Uyandıklarında her gün olduğu gibi yine sarılıyorlardı. Birbirlerine bakıp gülümsediler.
Ch: Günaydın sevgilim.
Mh: Benim için gün daha aymadı.
Ch: Neyin var?
Mh: Dün olanlardan sonra soruyor musun? Kıçım acıyor benim! Çok acıyor~
Ch: Hiç böyle sızlanmamıştın.
Mh: İlk defa bu kadar çok acıyor çünkü.
Ch: Neden ki?
Mh: Ben de seni beş tur sikersem anlarsın nedenini!
Ch: Ama sen de tahrik etmeseydin? O sürtünmeler, adımla inlemeler falan. Düşündükçe bir tur daha yapasım geliyor.
Mh: Açım ben aç! Kahvaltı hazırla bana!
Minho gülmemek için yanaklarını ısırıyordu.
Ch: Ben sevgilime kendi ellerimle krep yaparım. Ama sevgilim bana trip atmazsa.
Mh: Sevgilin sana trip atmayı becerebilse...

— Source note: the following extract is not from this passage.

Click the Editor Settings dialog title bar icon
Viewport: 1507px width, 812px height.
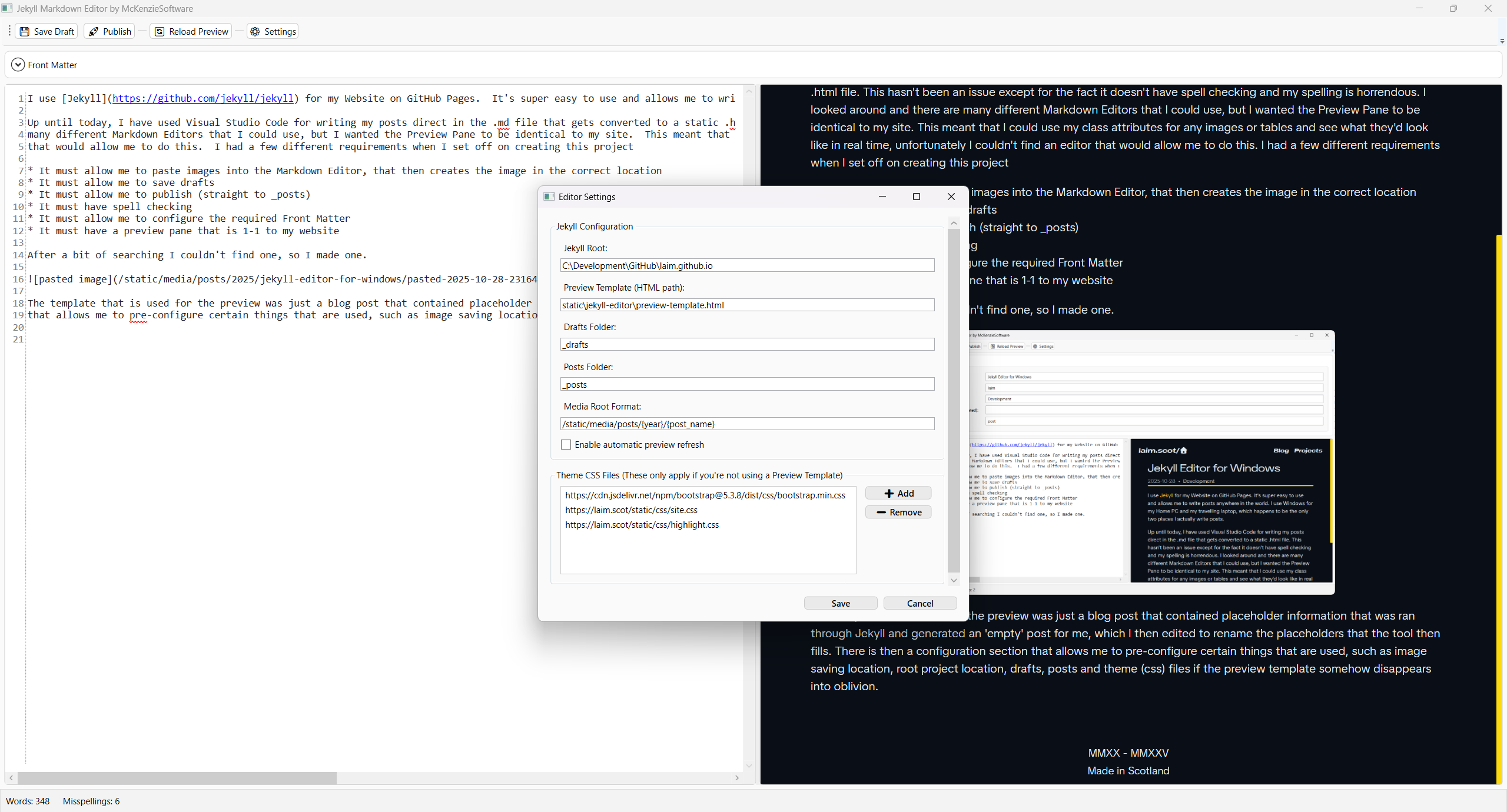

Chan kıkırdayıp Minho'nun yanağını öptü ve kucağına alıp aşağıya indirdi. Koltuğa oturttuktan sonra da mutfağa gitti. Minho da kahvaltı hazır olana kadar uyumaya karar verdi.

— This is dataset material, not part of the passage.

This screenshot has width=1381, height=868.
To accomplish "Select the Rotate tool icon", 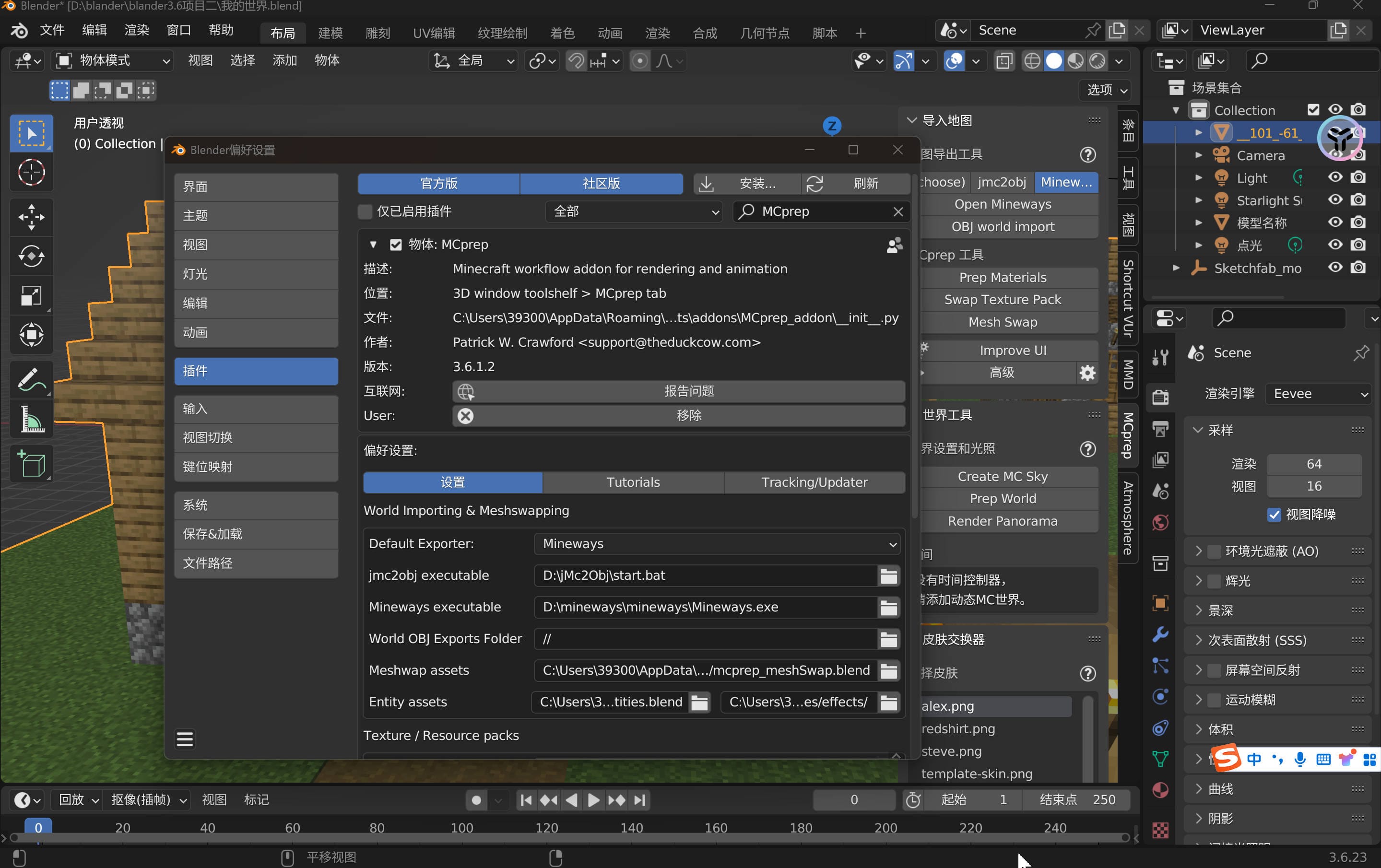I will click(31, 256).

Chan yemeği salona getirip sehpaya koydu. Koltuğa oturup Minho'yu seyretmeye başladı.
Chan salyası akarak uyuyanları da görmüştü. Hatta bir keresinde uyurken yanındakini becereni de görmüştü.

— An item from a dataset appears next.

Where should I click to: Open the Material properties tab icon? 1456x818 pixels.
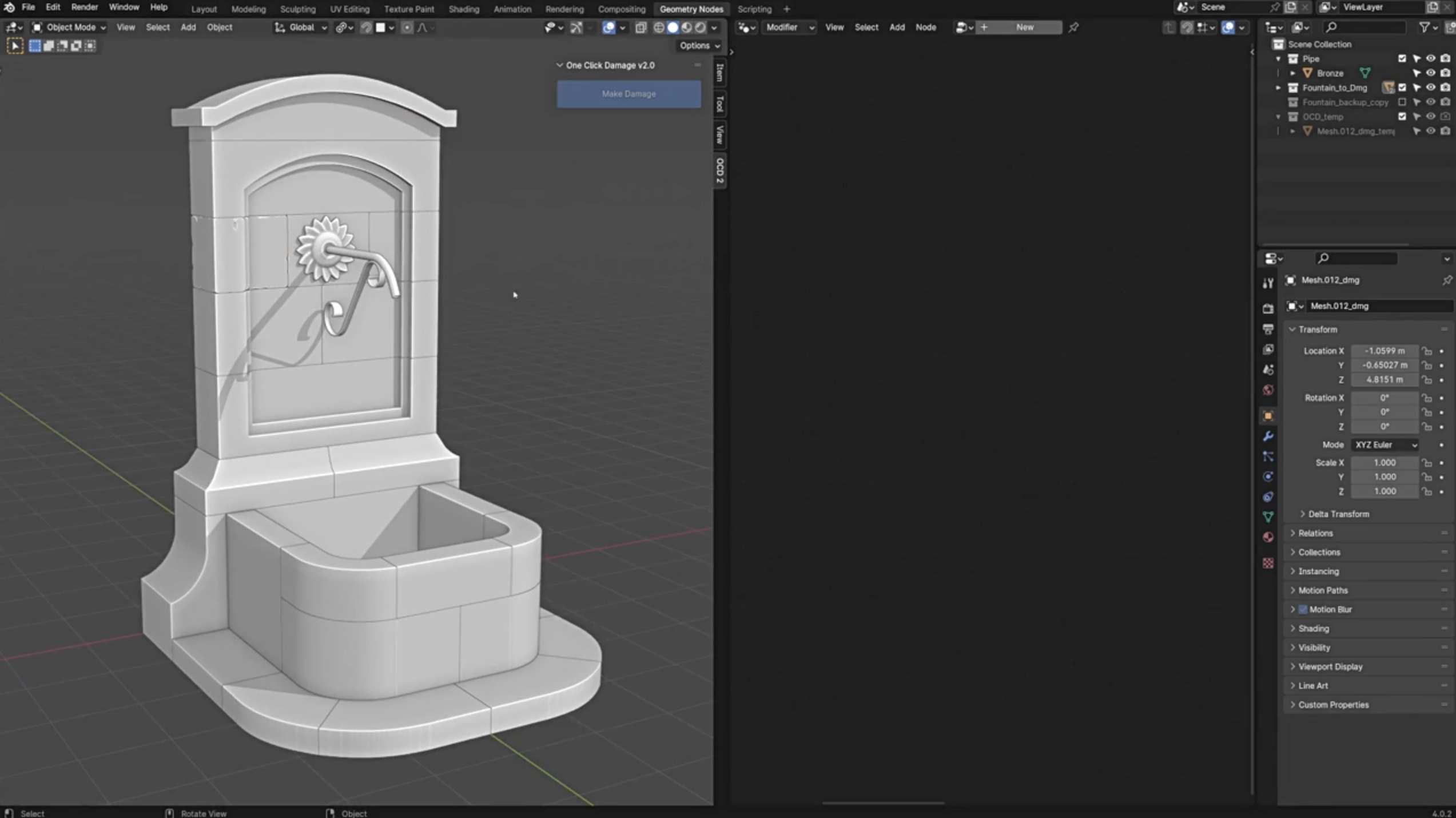pyautogui.click(x=1268, y=537)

Ama oturup saatlerce izleyebileceği insanlar da görmüştü.
Fakat Minho farklıydı. Onu saatlerce değil haftalarca hatta yıllarca öylece durup izleyebilirdi. Dünyada uyurken onun kadar güzel görünen var mıydı ki?
Şakağını öperek Minho'yu uyandırdı.
Minho gözlerini açmadan gülümsedi.
Mh: Beni hep böyle uyandırsana. Çok güzel oluyor. Eskiden öpücük yerine dayak alırdım. Bu daha güzel.
Ch: Bir daha geçmiş hakkında konuşmayacaksın. Tamam mı?
Mh: Açım ve canım acıyor. Ayrıca Jeongin ne zaman gelecek?
Ch: Akşama doğru gelir sanırım.
Mh: Tamam. Çok güzel kokuyor~
Ch: Hadi dik otur da yedireyim.
Chan Minho'nun oturmasına yardım edip arasına çikolata sürülmüş krebi yedirmeye başladı. Yanında da süt vardı.
Minho yemeyini bitirince tekrardan uzandı.
Mh: Bundan sonra aileme karşı nasıl davranmam gerek?
Ch: Nasıl davranmak istiyorsun?
Mh: Bilmiyorum. Bir tarafım sürünsünler bırak diyor, diğer tarafım da onlar senin ailen onları sevmek zorundasın diyor.
Ch: Kimseyi sevmek zorunda değilsin. Ben olsam onların yüzüne bile bakmazdım.
Mh: Sanırım haklısın. Ama ne bileyim...onların yüzüne bile bakmazsam çok büyük bir günah işlermişim gibi hissediyorum.
Ch: Öyle birşey yok. Asıl günah işleyenler onlar. Kendi öz oğullarına böyle davranamazlar.
Mh: Onları affetmeyeceğim. Ben suçlu değilim değil mi? Ben sadece onları dinledim.
Ch: Evet bebeğim öyle.
Mh: Sana sarılmak istiyorum.
Chan Minho'ya doğru eğilip sarılmasına izin verdi.